Menurut buku De Java-oorlog van 1825 tot 1830 karangan Louw P.H dan  E.S de Klerck mencatat : “Wilayah Serang dan sekitarnya diberikan kepada Sunan Kalijaga dan trahnya pada abad XVI oleh Sultan Pajang, dan mereka berhak memakai gelar “Raden” atau “Pangeran”. Hebatnya meskipun banyak dari mereka bergelar bangsawan namun tetap bekerja sebagai petani biasa.” Selama Perang Jawa, keturunan jauh wali tersebut, seperti Nyi Ageng Serang dan Pangerang Serang II namanya cukup menggetarkan, dan sangat dihormati oleh pengikut Pangeran Diponegoro sebagai pribadi-pribadi yang dianugerahi kasekten luar biasa. Pasukan Alap-Alap di bawah pimpinan Tumenggung Prawirodigdoyo yang terdiri dari gabungan para pemuda Kadipaten Serang dan Kabupaten Gagatan juga menjadi momok nggegirisi bagi kumpeni. Banyak kemenangan yang diraih pasukan ini dengan gemilang, seperti penyerbuan sejumlah Tangsi militer di Purwodadi, Ngawi, Madiun dan Banyubiru. Tidak hanya pasukan lelaki, seolah tidak mau kalah terdapat pula adanya laskar wanita yang dipimpin oleh R.A Sumirah (adik sepupu Pangeran Diponegoro), dibantu oleh R.A Akhadiyah (pengawal Sunan PB VI) dan R.A Marwiyah (adik Kyai Mojo, pengawal Sunan PB VI). Tercatat pemudi-pemudi yang tergabung dalam pasukan wanita Diponegoro yang terbesar jumlahnya ialah dari wilayah Serang. Sebuah fakta sejarah yang tidak bisa dipandang sebelah mata.

gambar pamor satriya pinayungan versi pertama (Surakarta) dan versi kedua (Yogyakarta)

SATRIYA PINAYUNGAN, dalam makna harfiah atau arti secara literal adalah (seorang) Satriya (yang selalu) Pinayungan. Pinayungan sendiri dalam bahasa Jawa berarti dipayungi atau dilindungi oleh Tuhan YME. Maka makna denotasi dari Satriya Pinayungan adalah seorang ksatriya yang selalu dilindungi oleh Tuhan YME. Dari segi bentuknya, setidaknya terdapat  dua (2) versi motif penggambaran Satriya Pinayungan.
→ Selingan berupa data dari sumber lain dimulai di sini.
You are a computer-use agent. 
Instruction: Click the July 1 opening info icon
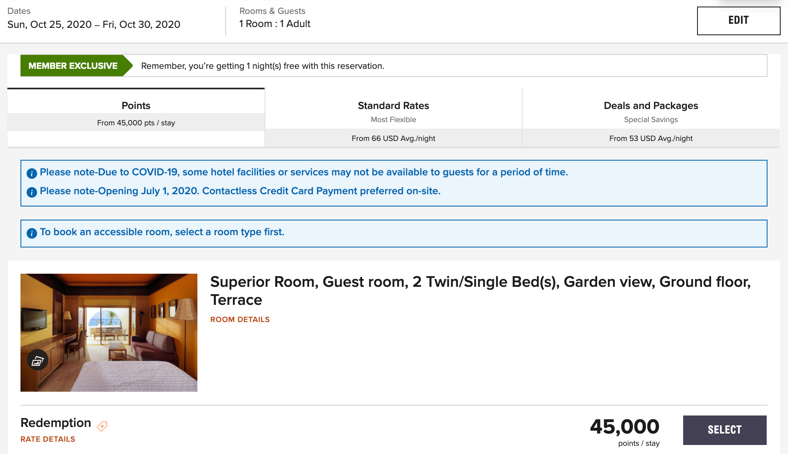(x=32, y=192)
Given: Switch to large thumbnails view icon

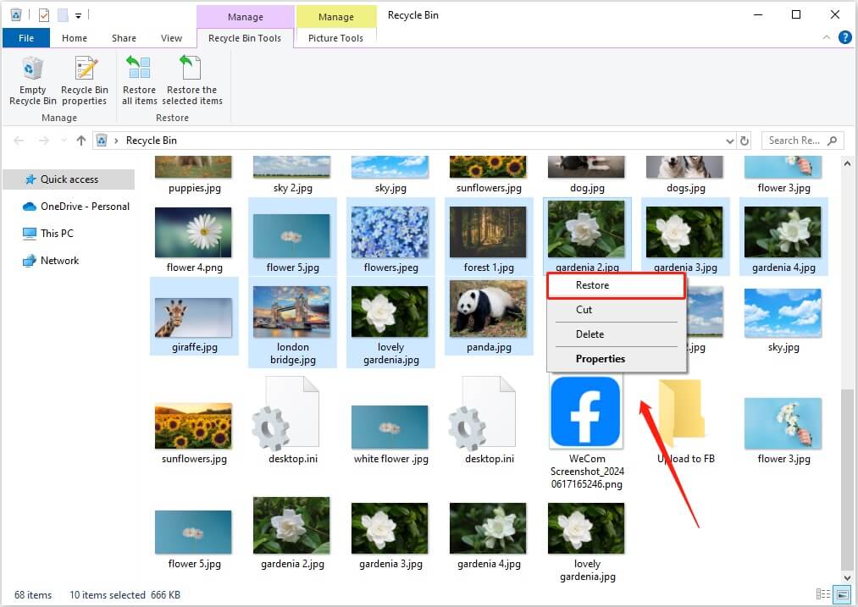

Versi pertama (seperti pada pusaka ini) banyak dianut oleh pecinta keris dari Surakarta dan Jawa Timur, bentuknya berupa pamor apa saja seperti beras wutah, bawang sebungkul atau pamor lainnya, lalu di atasnya pamor itu terdapat pamor kudhung (biasanya di dekat pucuk bilah). Motif pamor Satriya Pinayungan yang pertama ini dipercaya sebagai keris piyandel kepemimpinan, oleh karenanya banyak diburu oleh mereka yang aktif dalam kancah politik, serta kedinasan seperti militer dan polri.

Sedangkan versi kedua banyak dianut oleh pecinta keris di Yogyakarta, Banyumas dan sekitarnya gambaran pada bagian sor-sorannya menyerupai udan mas, tetapi bentuknya lebih teratur: tiga bulatan mendatar, diteruskan dengan beberapa bulatan ke atasnya, dan dianggap lebih cocok bagi mereka yang berwiraswasta. Menurut kepercayaan tuah pamor Satriya Pinanyungan baik versi pertama maupun versi kedua adalah sama, yakni memberi perlindungan kepada pemiliknya dari bahaya atau hal-hal yang tidak diinginkan (selamet), dihargai dan dihormati orang banyak, serta konon dapat menjauhkan fitnah dan sirik (iri) orang lain terhadapnya. Hanya saja, tanpa paham ujung pangkalnya di kalangan para pecinta tosan aji didapatkan sebuah realita jika nilai mas kawin (mahar) Satriya Pinanyungan versi pertama jauh lebih tinggi dari versi yang kedua hingga banyak muncul “pamor Satriya Pinayungan versi pertama susulan”.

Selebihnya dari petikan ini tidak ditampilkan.